W.S. Merwin: Environmental activist. Guy who made writing poems without punctuation popular. Silver fox.
W.S. Merwin: Poet. Environmental activist. Living legend. Hottest Lorax you've ever seen. Lisa Kristine

W.S. Merwin is a two-time Pulitzer Prize winner, former Poet Laureate of the US, and a guy who, though honored by them, seems like he doesn't really care much for those kinds of accolades.

Coming up as a young writer, Merwin ran with poets like John Berryman, Sylvia Plath, and Ted Hughes. Like many poets in the 1950s, he made pilgrimage to Ezra Pound at St. Elizabeths mental hospital. Pound told him to work in translations, and so he started working on translations. Now he's got a million (27) books of translations, in addition to his million other books of poems and prose (well over 30).

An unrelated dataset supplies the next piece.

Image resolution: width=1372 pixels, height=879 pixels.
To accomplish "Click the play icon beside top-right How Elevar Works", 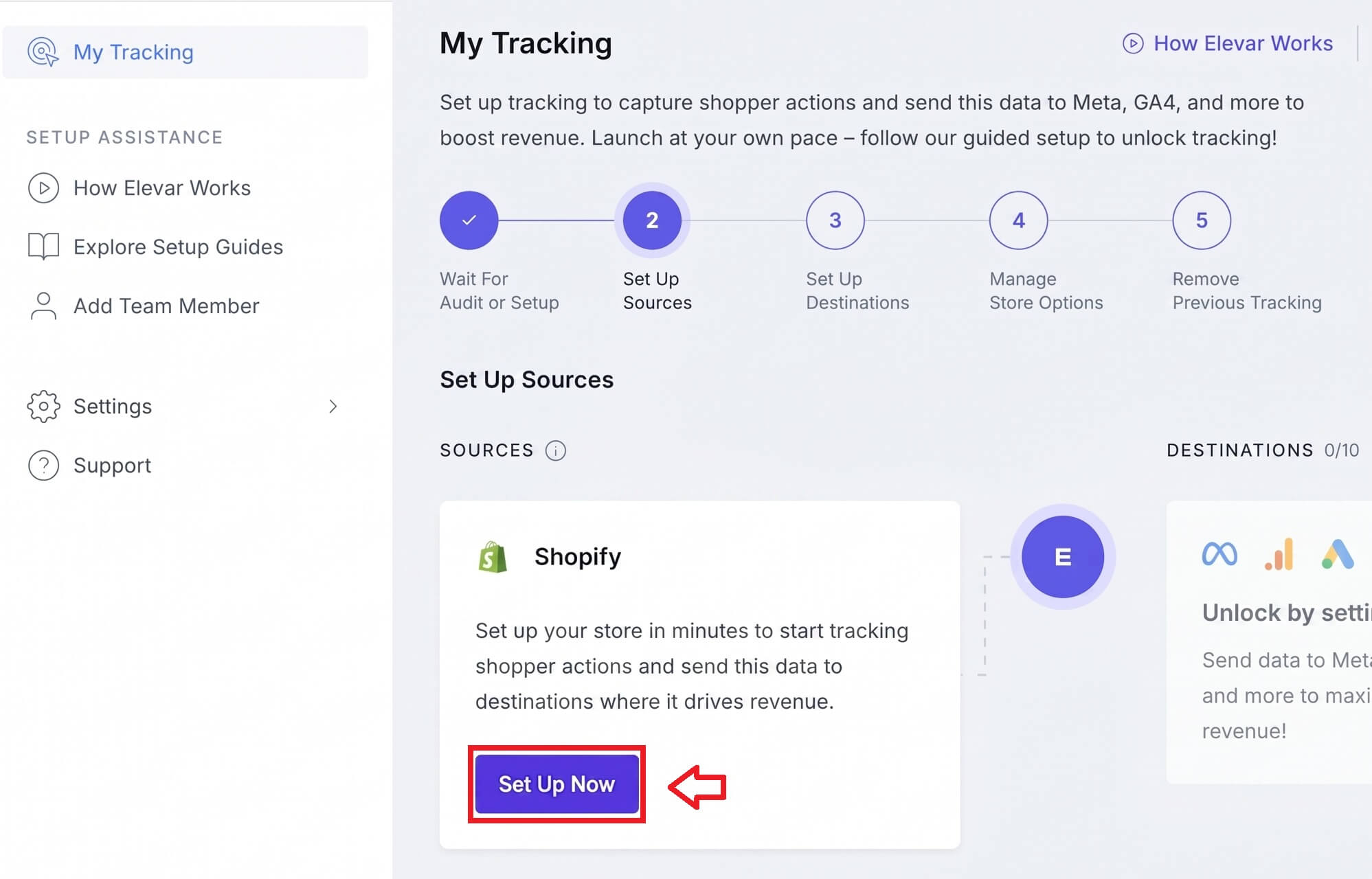I will 1133,43.
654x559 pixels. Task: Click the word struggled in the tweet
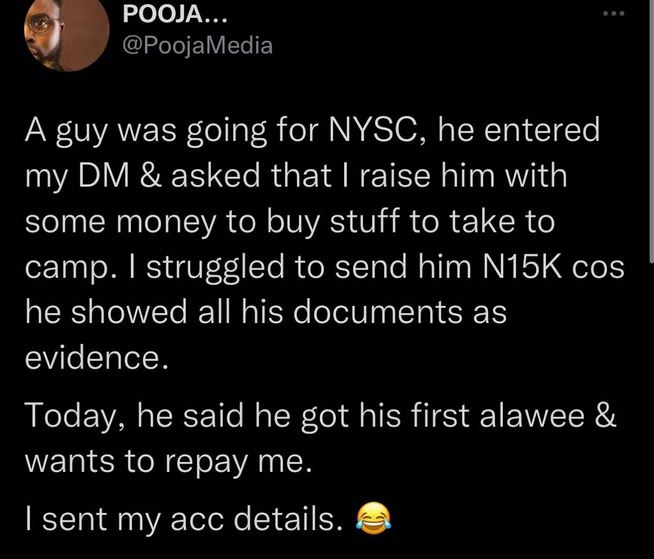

Oh yeah, and for the last 35 years Merwin has been living in Hawaii, where, according to press materials, he and his wife Paula have been "preserving and regenerating native plants and palms on a 19-acre site on the north shore of Maui." The site is called The Merwin Conservancy. It's the largest private collection of palms in the world, and one of the species that grows there was thought to be extinct. Poets are mostly known for killing trees. This guy is bringing them back from the dead.

The documentary about his life and work, Even Though the Whole World Is Burning, showing at SIFF Cinema Uptown on Sunday, meanders through the life he's lived so far, exploring the connections between Merwin's work as a preservationist and writer. It's a pretty typical bio-doc: family, friends and scholars tell vignettes and read favorite poems over shots of the poet traversing his backyard tropical forest, which he grew in a valley that was officially classified as "wasteland." Literary luminaries like Harold Bloom heap praises upon him.

The film glorifies Merwin as a giver of life, a distinction that invites an eye roll. But looking at the evidence the film presents, it's hard to call foul. He's been cultivating the earth for almost his entire adult life. And the poems? I just shuddered at the amount of Googling I'd have to do to track down all the life-giving—though at times quite despairing, apocalyptic, and melancholy—Merwin poems, but if you haven't read a stitch of him, then check out the poem "Departure's Girlfriend," "Thanks," and his early Collected Works. Though his aesthetics have changed over the years, in substance his poems have always tried to speak for any kind of life that can't speak for itself. When they succeed, which is often, the poems become a kind of life form in and of themselves, one that's locked away in books until a reader picks them up and animates them.

Though the doc lacks any real tension—it suffers a little from trying to cover the whole life (thus far) of a guy who did a whole lot—many different kinds of audiences will find something to love. Academic poets will cry at weird times, like when they find out that Merwin kept several of Plath's letters, which included drafts of poems published in Ariel, but then gave those letters to an ex-wife and were never seen again for some reason because the world is cruel and doesn't want anyone to be happy. Young poets might find his quiet but strongly independent attitude a refreshing if not more substantive model of rebellion than the one offered by the Beat poets. And others might just like to hear what one of the U.S.'s greatest poets has to say about connections between poetry and politics, and, of course, how to grow a giant tropical forest from wasteland.